Task 1:
Please list every line of the shell script in the forum thread below, in order.

Page:
═══

So, in conclusion, the correct choice depends on how the daemon
behaves. If you want to settle this argument (and if you want to
get correct logging behavior...), you must first understand what
the daemon does.
- Logan
[1] It's inefficient, but a daemon certainly could do it. And, if
not a traditional daemon, then certainly there are shell
scripts of this form:
#! /bin/sh
logfile=/var/log/whatever
log_a_message ()
{
echo "$1" >> "$logfile"
}
log_a_message "first message"
log_a_message "second message"
and scripts of that form will re-open() the file every time
they write to it.
| |
|
| Thanks everyone for ya'all input, it is much appreciated. After some
experimentation, I found that using the mv command with the subject
application/process, it went brain dead and no longer recorded log
entries, However, using the cp command worked flawlessly, though
slower on large log files.
Thanks again
| |
|
| On Fri, 15 Dec 2006 07:48:34 -0500, Otto wrote:
> Thanks everyone for ya'all input, it is much appreciated. After some
> experimentation, I found that using the mv command with the subject
> application/process, it went brain dead and no longer recorded log
> entries, However, using the cp command worked flawlessly, though slower on
> large log files.

═══

Task 2:
Rewrite the entries that follow, replacing "volatility value" with "volatility figure" and leaving everything else as it is.

Entries on target coordinates:
═══

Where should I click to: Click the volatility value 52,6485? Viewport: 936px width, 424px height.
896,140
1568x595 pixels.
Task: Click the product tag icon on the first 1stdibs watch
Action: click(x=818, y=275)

═══

Complete response 1:
#! /bin/sh
logfile=/var/log/whatever
log_a_message ()
{
echo "$1" >> "$logfile"
}
log_a_message "first message"
log_a_message "second message"

Complete response 2:
Where should I click to: Click the volatility figure 52,6485? Viewport: 936px width, 424px height.
896,140
1568x595 pixels.
Task: Click the product tag icon on the first 1stdibs watch
Action: click(x=818, y=275)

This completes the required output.